Are you laughing there?
Host of Question Everything
Yep.
Anna Sale
Lawyers for the Hulk Hulk Hogan sued Gawker and AJ Delario personally after the site published a video of Hogan having sex. After years of litigation, a jury found them liable. It led to a settlement of more than $30 million and the end of that era of Gawker Media. The Hogan trial ended a lot of other things for A.J. delario, including the flagrant drinking and drug use that characterized his time as Gawker editor.
AJ Delario
I gotten sober in 2016, and part of getting sober through the Alcoholics Anonymous program where I was doing the 12 steps. And in one of the steps, it's the eighth one, where you make a list of all people you had harmed. Right. And a willingness to make amends to them all. And, you know, I had a sponsor at the time when I made this list of people, and there were people that, you know, I hurt at Deadspin who were semi famous people and, and, and whatever. And, and Jen was on that list. And, and they had really explained to me that it's like, you know, will, if you go reach out to these people, do you think that'll do more harm to them as opposed to good?
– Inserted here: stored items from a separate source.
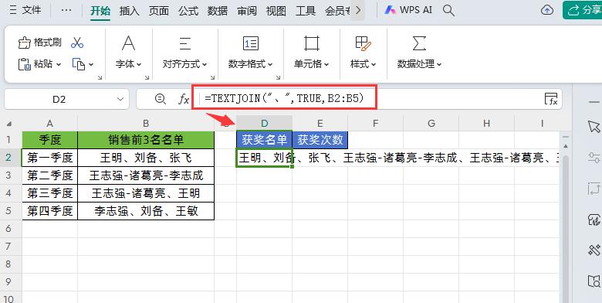Select cell B3 containing 王志强-诸葛亮-李志成
602x303 pixels.
[x=146, y=175]
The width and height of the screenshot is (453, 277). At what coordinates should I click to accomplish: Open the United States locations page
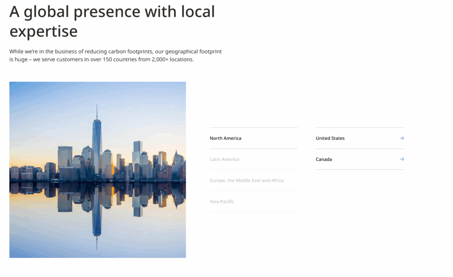tap(330, 138)
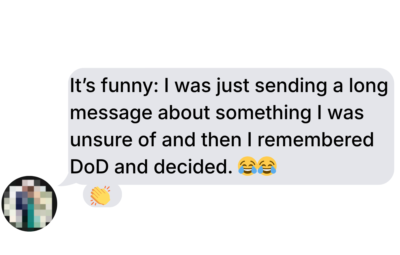
Task: Click the second laughing-crying emoji
Action: 267,166

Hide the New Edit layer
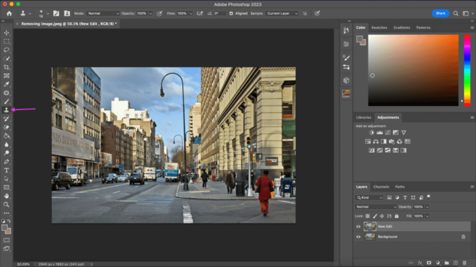click(358, 227)
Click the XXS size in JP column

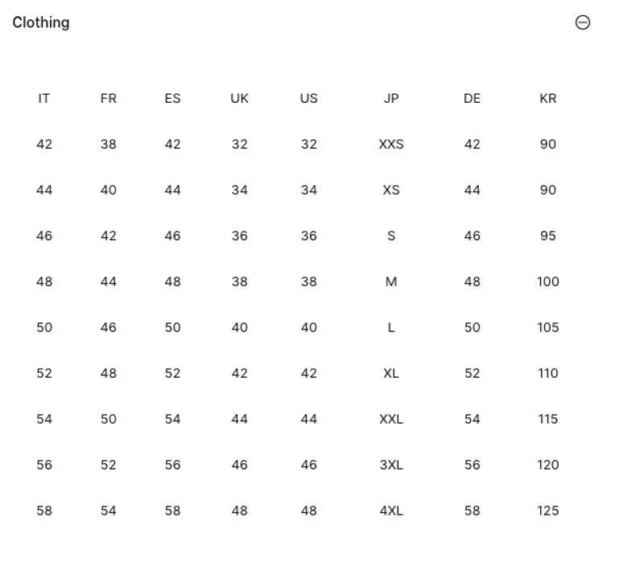click(391, 145)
And are you doing it for, like, selfish reasons to make yourself feel better? Like, is it kind of a. A vacant apology? Right. And. Yeah, and I, and I, and I. She was obviously on that list. And I was just.
Anna Sale
How long was that list of people from work?
AJ Delario
I have it somewhere. It was Like a dozen easily.
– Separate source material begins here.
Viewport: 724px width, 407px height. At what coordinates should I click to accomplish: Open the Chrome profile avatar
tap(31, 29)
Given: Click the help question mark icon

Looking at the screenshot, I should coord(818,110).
But, you know, I knew that she was in la, and I just moved to LA to be with my, my now wife. And, you know, of course I, I thought about the situation of just like, you know, maybe, maybe there is something that I should kind of return to. Not right away, but eventually down the road. But 2018, you know, I had already had my, my first child and we were celebrating my wife's birthday and we were talking about having a dog at some point. But she was also like, you know, I think seven months pregnant with her second child. And it was like bringing a puppy into that sort of situation was not something that I think either one of us were really equipped to handle at that point.
Anna Sale
But you have a one year old and a seven month. Like your wife is seven months pregnant. Yes.
AJ Delario
And okay, but she was on Instagram and had gotten. I think it was Kat Dennings, the actress, who had like, pushed out a rescue shelter photo for that because it was 4th of July and the kill shelters are overrun at that point, that these three dogs needed help. And Julianne shows me the picture, and it looks exactly like the dog I had when I grew up. Right. And what's it look like? It's like a. We had like a white lab mix, right. And his name was. Was Polar. My dad had a little trouble with his Philly accent, so instead of Polar, it was Polar. So, but, you know, when I saw the picture, I was just like, oh, my God, it's Polar. Well, we have to get this dog right. This is fate, right, that this dog comes into my life at this time.
Anna Sale
AJ's wife, Julianne emailed the rescue group and got a response that a volunteer named Jen Sturger was assigned to bring the puppy by, to get to know the family. That Jen Sturger, she was serving on the board of a nonprofit that places shelter dogs in new homes. When he heard her name, AJ thought after years of leaving her alone, he ought to reach out.
AJ Delario
I emailed Jen and I was like, hey, you know, I, I know my name's showing up in your inbox, and this is probably startling to you. And then I just tried to kind of explain my situation. Like, I, you know, I have a wife now, I have a kid on the way. We. We just want a dog. It's like, and I'm so sorry and I understand if you're not going to be able to, to give it to us. I, I do. But at some point, I would really love to talk to you. And I'm paraphrasing here.
Anna Sale
But.
AJ Delario
But. And then I think she emailed back and kind of very solemn. She just like, yeah, I went on Instagram and Julianne's page, and I put the two together after a while, and.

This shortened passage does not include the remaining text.